# Thread: Limits of rational functions with absolute values in the denominator

1. ## Limits of rational functions with absolute values in the denominator

Consider $\lim_{x \to -6} \frac{2x+12}{|x+6|}$.

I thought the best way to approach this was to consider the two sides of the limit seperately.

$\lim_{x \to -6^+} \frac{2x+12}{|x+6|}$

$= \lim_{x \to -6^+} \frac{2x+12}{6-x}$ because x < 0.

Now the limit will evaluate to 0. I had to check numerically to discover the limits on both sides of -6 are -2 and 2 respectively, so there is no limit.

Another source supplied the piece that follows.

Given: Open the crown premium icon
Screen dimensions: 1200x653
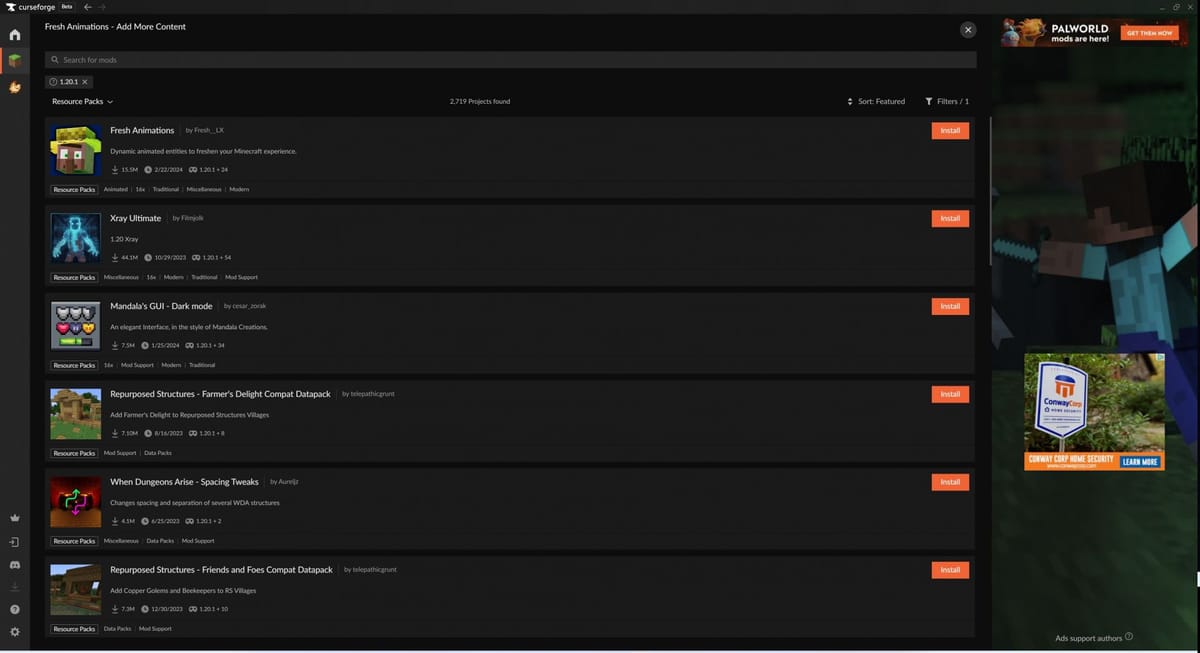Looking at the screenshot, I should [14, 518].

I had a hunch from the fact that the limit seemed to be equal to 0.

But how can I, without tedious checking values,

a) Establish whether there is a limit or not
b) The value of the limit if it exists?

If I carried on applying algebraic rules and limit laws to this problem I would get the answer 0, and be none the wiser.

2. $\frac{{2x + 12}}
{{\left| {x + 6} \right|}} = \left\{ \begin{gathered}
2,\;x > - 6 \hfill \\
- 2,\;x < - 6 \hfill \\
\end{gathered} \right.$

3. Originally Posted by Plato
$\frac{{2x + 12}}
{{\left| {x + 6} \right|}} = \left\{ \begin{gathered}
2,\;x > - 6 \hfill \\
- 2,\;x < - 6 \hfill \\
\end{gathered} \right.$
Can you explain how you came to that conclusion? I did it by plugging in values on either side, as I mentioned. But I really don't want to plug in values if there's perhaps a nicer way to evaluate this.

4. Originally Posted by rowe
Can you explain how you came to that conclusion? I did it by plugging in values on either side, as I mentioned. But I really don't want to plug in values if there's perhaps a nicer way to evaluate this.
It is truly elementary.
Note that $2x+12=2(x+6)$

Then note that $\left| {x + 6} \right| = \left\{ {\begin{array}{rl}
{(x + 6),} & {x > - 6} \\
{ - (x + 6),} & {x < - 6} \\ \end{array} } \right.$

5. Just a bit more detail: For x> -6, the is $\frac{2x+ 12}{x+ 6}= \frac{2(x+6)}{x+6}$ and, since x is not equal to -6, we can cancel to get 2. If x< -6, this is $\frac{2x+12}{-(x+6)}= \frac{2(x+6)}{-(x+6)}= -2$.

Of course, you then use the basic property: "If f(x)= g(x) for all x except, possibly, x= 1, then $\lim_{x\to a^+} f(x)= \lim_{x\to a^+} g(x)$ and $\lim_{x\to a^-} f(x)= \lim_{x\to a^-} g(x)$".